Several genera of vascular pathogens, like Phaeoacremonium, Phaeomoniella and Cadophora, and basidiomycete species belonging to the genera Inocutis, Inonotus, Fomitiporella, Fomitiporia, Phellinus and Stereum, have been reported on grapevine worldwide (Fischer 2006; Cloete 2015). Of these, P. minimum is one of the most frequently reported species while Phaeomoniella chlamydospora is the most virulent species (Gramaje et al. 2018). Phaeoacremonium minimum has been reported on a wide range of woody hosts, primarily on Vitis species (Gramaje et al. 2015; da Silva et al. 2017; Spies et al. 2018). It also has a wide distribution and has been reported in Algeria, Argentina, Australia, Brazil, California, Chile, China, France, Iran, Italy, South Africa, Spain, Uruguay, Turkey and the USA (Crous et al. 1996; Larignon and Dubos 1997; Scheck et al. 1998; Gatica et al. 2001; Groenewald et al. 2001; Edwards and Pascoe 2004; Gimenez-Jaime et al. 2006; Mostert et al. 2006; Abreo et al. 2011; Berraf-Tebbal et al. 2011; Úrbez-Torres et al. 2012; Correia et al. 2013; Mohammadi et al. 2013; Ye et al. 2020).

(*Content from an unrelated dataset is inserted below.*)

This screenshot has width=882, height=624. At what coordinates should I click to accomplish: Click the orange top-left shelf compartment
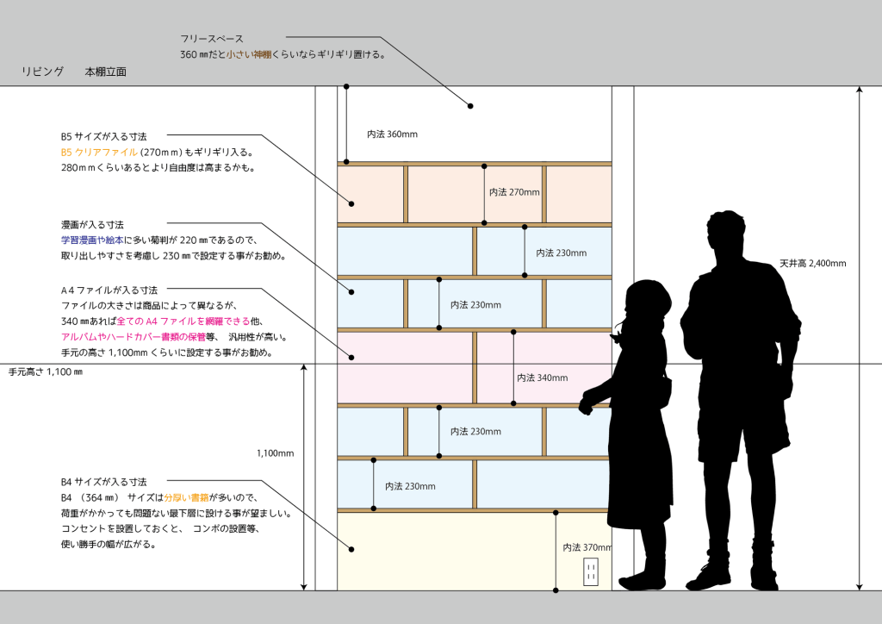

Other fungi causing Esca complex include species in the genera Neofusicoccum and Diaporthe. Neofusicoccum and Diaporthe species are also the causal organisms of GTDs (Yan et al. 2013; Dissanayake et al. 2015a). Diplodia seriata and Eutypa lata have been isolated from Esca-affected vines in Europe (Mugnai et al. 1999). Therefore, it is possible to isolate the pathogens causing Esca complex and Botryosphaeria dieback from the same grapevine during the growing season in China. The results also provide evidence that in China GTDs are associated with a wide range of fungal taxa.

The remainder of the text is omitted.